Great care is to be taken that no lights are shewn during the night, when it can be avoided, in order to deprive the Enemy of the means that will be otherwise thence afforded them for avoiding the Squadron, upon any attempt to put privately to sea; For which reason it is to be observed that I shall not shew any Top or Poop Lights during my stay in this Road, but to distinguish the Ship when having occasion to make any Night Signal.
Given in Basque Road the 15th April 1762.
N.B. The Armed Cutters will answer the Signal Lights shewn from any Ships, in case of their being seen in the night, by Lights only as directed in the Article for the Ships to know each other on that occasion.

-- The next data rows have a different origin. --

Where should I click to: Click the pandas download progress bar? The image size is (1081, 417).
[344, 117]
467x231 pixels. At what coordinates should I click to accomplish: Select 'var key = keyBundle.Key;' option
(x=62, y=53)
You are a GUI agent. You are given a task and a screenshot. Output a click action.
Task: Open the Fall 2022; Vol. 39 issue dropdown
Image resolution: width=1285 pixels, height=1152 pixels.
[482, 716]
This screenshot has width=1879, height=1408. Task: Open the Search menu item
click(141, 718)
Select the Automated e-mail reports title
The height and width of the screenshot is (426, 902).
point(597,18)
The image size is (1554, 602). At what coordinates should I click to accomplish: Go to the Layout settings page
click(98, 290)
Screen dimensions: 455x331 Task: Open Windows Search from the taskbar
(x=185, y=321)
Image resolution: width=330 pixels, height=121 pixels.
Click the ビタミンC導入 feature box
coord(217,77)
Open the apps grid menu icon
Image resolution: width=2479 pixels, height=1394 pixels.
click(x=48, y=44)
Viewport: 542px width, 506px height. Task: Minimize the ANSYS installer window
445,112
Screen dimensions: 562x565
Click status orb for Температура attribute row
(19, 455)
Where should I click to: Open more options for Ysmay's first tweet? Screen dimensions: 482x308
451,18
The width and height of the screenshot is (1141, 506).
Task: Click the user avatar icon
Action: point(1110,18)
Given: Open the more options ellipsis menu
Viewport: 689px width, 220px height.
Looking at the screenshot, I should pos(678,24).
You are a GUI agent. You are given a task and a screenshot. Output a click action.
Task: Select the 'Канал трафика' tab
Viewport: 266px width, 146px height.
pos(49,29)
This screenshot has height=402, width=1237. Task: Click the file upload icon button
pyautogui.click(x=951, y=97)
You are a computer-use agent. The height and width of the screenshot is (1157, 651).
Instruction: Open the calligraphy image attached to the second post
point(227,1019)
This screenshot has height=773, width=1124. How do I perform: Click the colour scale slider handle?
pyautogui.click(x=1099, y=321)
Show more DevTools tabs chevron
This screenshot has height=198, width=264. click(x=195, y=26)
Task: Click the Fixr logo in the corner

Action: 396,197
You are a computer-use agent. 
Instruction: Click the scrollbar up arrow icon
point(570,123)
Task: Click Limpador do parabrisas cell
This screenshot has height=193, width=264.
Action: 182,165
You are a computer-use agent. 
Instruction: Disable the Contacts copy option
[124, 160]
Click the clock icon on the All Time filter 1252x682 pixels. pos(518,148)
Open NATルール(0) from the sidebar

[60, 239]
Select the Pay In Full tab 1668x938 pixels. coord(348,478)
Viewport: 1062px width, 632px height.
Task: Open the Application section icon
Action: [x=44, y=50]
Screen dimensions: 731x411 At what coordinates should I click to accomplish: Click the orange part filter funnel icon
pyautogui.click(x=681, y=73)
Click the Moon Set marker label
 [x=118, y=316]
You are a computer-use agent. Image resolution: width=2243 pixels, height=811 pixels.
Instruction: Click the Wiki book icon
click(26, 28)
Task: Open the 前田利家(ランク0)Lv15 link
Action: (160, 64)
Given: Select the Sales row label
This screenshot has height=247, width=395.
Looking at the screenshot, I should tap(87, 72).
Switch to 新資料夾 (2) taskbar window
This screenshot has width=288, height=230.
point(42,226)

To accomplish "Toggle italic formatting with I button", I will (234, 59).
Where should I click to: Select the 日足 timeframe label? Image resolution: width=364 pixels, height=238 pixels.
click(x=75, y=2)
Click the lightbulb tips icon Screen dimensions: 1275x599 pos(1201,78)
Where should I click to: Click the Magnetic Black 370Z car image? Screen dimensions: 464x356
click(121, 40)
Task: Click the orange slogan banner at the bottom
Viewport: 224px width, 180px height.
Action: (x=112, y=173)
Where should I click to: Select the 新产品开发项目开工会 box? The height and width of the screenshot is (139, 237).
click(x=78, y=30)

By the Lord Viscount Howe, &c.
You are to keep His Majesty's Ship under your command in readiness to proceed immediately to the port of Plymouth as soon as you have received my dispatches to the Secretary of the Admiralty and other public Letters delivered at the same time; which you are to land there on your arrival; and having acquainted the Secretary of the Admiralty therewith, are to be governed in your further proceedings, and for the disposal of the Prisoners, (fn. 4) according to the Orders lodged for you, or as the Commanding Officer at that port shall direct.
Given under my hand in Basque Road 29th April 1762.
By Philip Durell, Esq., RearAdmiral of the Red and Commander in Chief of His Majesty's Ships and Vessels at Plymouth.
Pursuant to directions from the Right Honble the Lords Commissioners of the Admiralty, you are hereby required and directed to repair with His Majesty's Ship under your command to Portsmouth; (fn. 5) for which this shall be your Order.
Dated on board His Majesty's Ship Duke in Hamoze the 11th May 1762.
By command of the Admiral, Ph. Dumaresq.
By His Royal Highness The Duke of York, &c. &c, RearAdmiral of the Blue Squadron of His Majesty's Fleet.
Pursuant to Orders from the Admiral Sir Edward Hawke, Knight of the Bath, Commander in Chief, &c. &c, You are hereby required to put yourself under my command and be governed in your future proceedings by such Directions and Instructions as you shall receive from me from time to time, in addition to those which have been delivered or you may hereafter receive from Sir Edward Hawke. For which this shall be your Warrant.
Given under my hand on board His Majesty's Ship Princess Amelia at Spithead 23rd June 1762.
By command of His Royal Highness, Chas. Brett.